Print the quantile of the mode. You can get the actual mode value from the --mode described above. In many cases, the absolute value of the mode is irrelevant, but its position within the distribution is important. In such cases, this option will become handy.

--modesym

Print the symmetricity of the calculated mode. See the description of --mode for more. This mode algorithm finds the mode based on how symmetric it is, so if the symmetricity returned by this option is too low, the mode is not too accurate. See Appendix C of Akhlaghi and Ichikawa 2015 for a full description. In practice, symmetricity values larger than 0.2 are mostly good.

--modesymvalue

Print the value in the distribution where the mirror and input distributions are no longer symmetric, see --mode and Appendix C of Akhlaghi and Ichikawa 2015 for more.

--sigclip-std
--sigclip-mad
--sigclip-mean
--sigclip-number
--sigclip-median

Calculate the desired statistic after applying \(\sigma\)-clipping (see Sigma clipping, part of the tutorial Clipping outliers). \(\sigma\)-clipping configuration is done with the --sclipparams option.

Here is one scenario where this can be useful: assume you have a table and you would like to remove the rows that are outliers (not within the \(\sigma\)-clipping range). Let’s assume your table is called table.fits and you only want to keep the rows that have a value in COLUMN within the \(\sigma\)-clipped range (to \(3\sigma\), with a tolerance of 0.1). This command will return the \(\sigma\)-clipped median and standard deviation (used to define the range later).

$ aststatistics table.fits -cCOLUMN --sclipparams=3,0.1 \
                --sigclip-median --sigclip-std

You can then use the --range option of Table (see Table) to select the proper rows. But for that, you need the actual starting and ending values of the range (\(m\pm s\sigma\); where \(m\) is the median and \(s\) is the multiple of sigma to define an outlier). Therefore, the raw outputs of Statistics in the command above are not enough.

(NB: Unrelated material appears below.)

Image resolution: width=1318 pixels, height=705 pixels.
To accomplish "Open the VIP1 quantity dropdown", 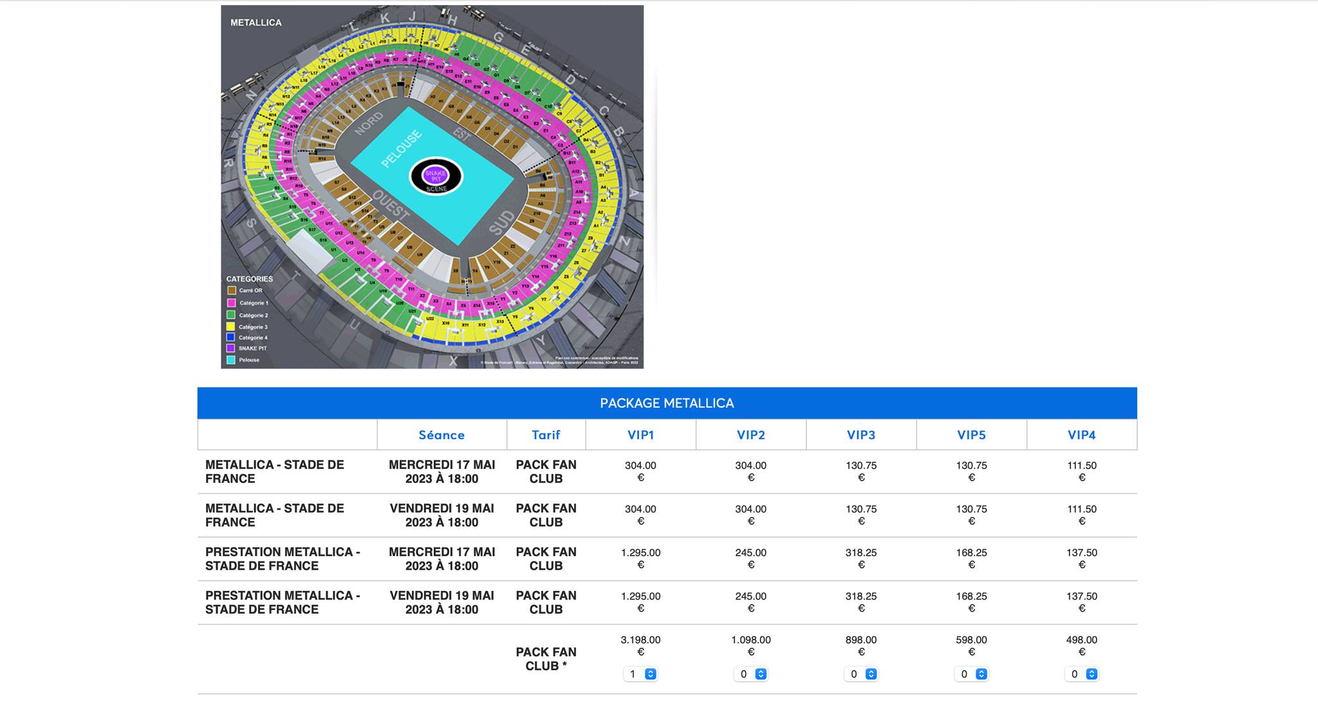I will (x=640, y=674).

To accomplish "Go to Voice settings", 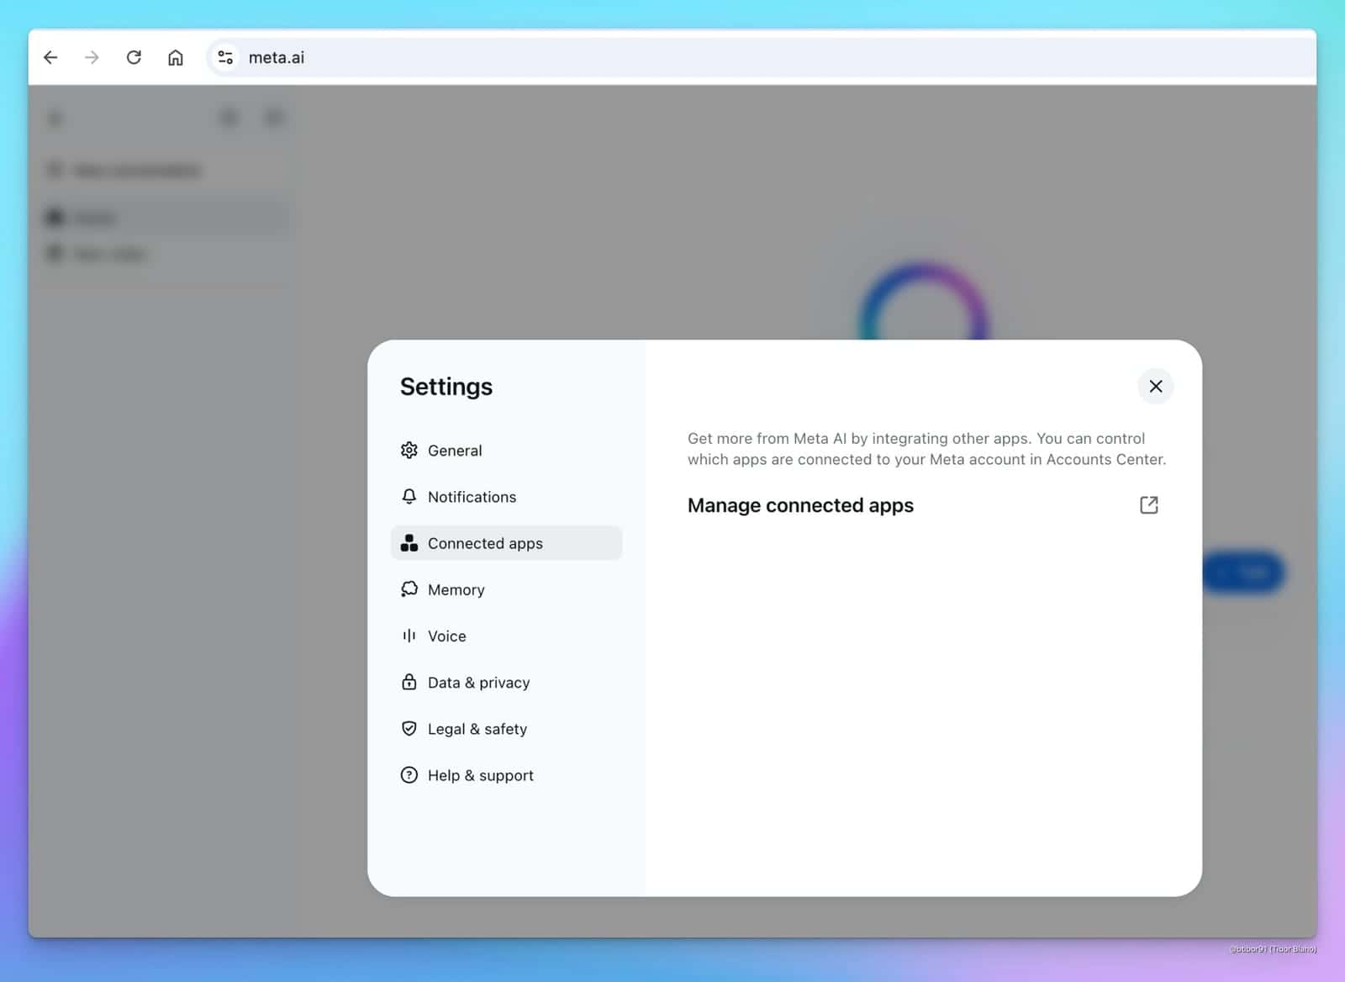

To get the starting and ending values of the non-outlier range (and put a ‘,’ between them, ready to be used in --range), pipe the result into AWK. But in AWK, we will also need the multiple of \(\sigma\), so we will define it as a shell variable (s) before calling Statistics (note how $s is used two times now):

$ s=3
$ aststatistics table.fits -cCOLUMN --sclipparams=$s,0.1 \
                --sigclip-median --sigclip-std           \
     | awk '{s='$s'; printf("%f,%f\n", $1-s*$2, $1+s*$2)}'

To pass it onto Table, we will need to keep the printed output from the command above in another shell variable (r), not print it. In Bash, can do this by putting the whole statement within a $():

$ s=3
$ r=$(aststatistics table.fits -cCOLUMN --sclipparams=$s,0.1 \
                    --sigclip-median --sigclip-std           \
        | awk '{s='$s'; printf("%f,%f\n", $1-s*$2, $1+s*$2)}')
$ echo $r      # Just to confirm.

Now you can use Table with the --range option to only print the rows that have a value in COLUMN within the desired range:

$ asttable table.fits --range=COLUMN,$r

To save the resulting table (that is clean of outliers) in another file (for example, named cleaned.fits, it can also have a .txt suffix), just add --output=cleaned.fits to the command above.

--madclip-std
--madclip-mad
--madclip-mean
--madclip-number
--madclip-median

Calculate the desired statistic after applying median absolute deviation (MAD) clipping (see MAD clipping, part of the tutorial Clipping outliers). MAD-clipping configuration is done with the --mclipparams option.

This option behaves similarly to --sigclip-* options, read their description for usage examples.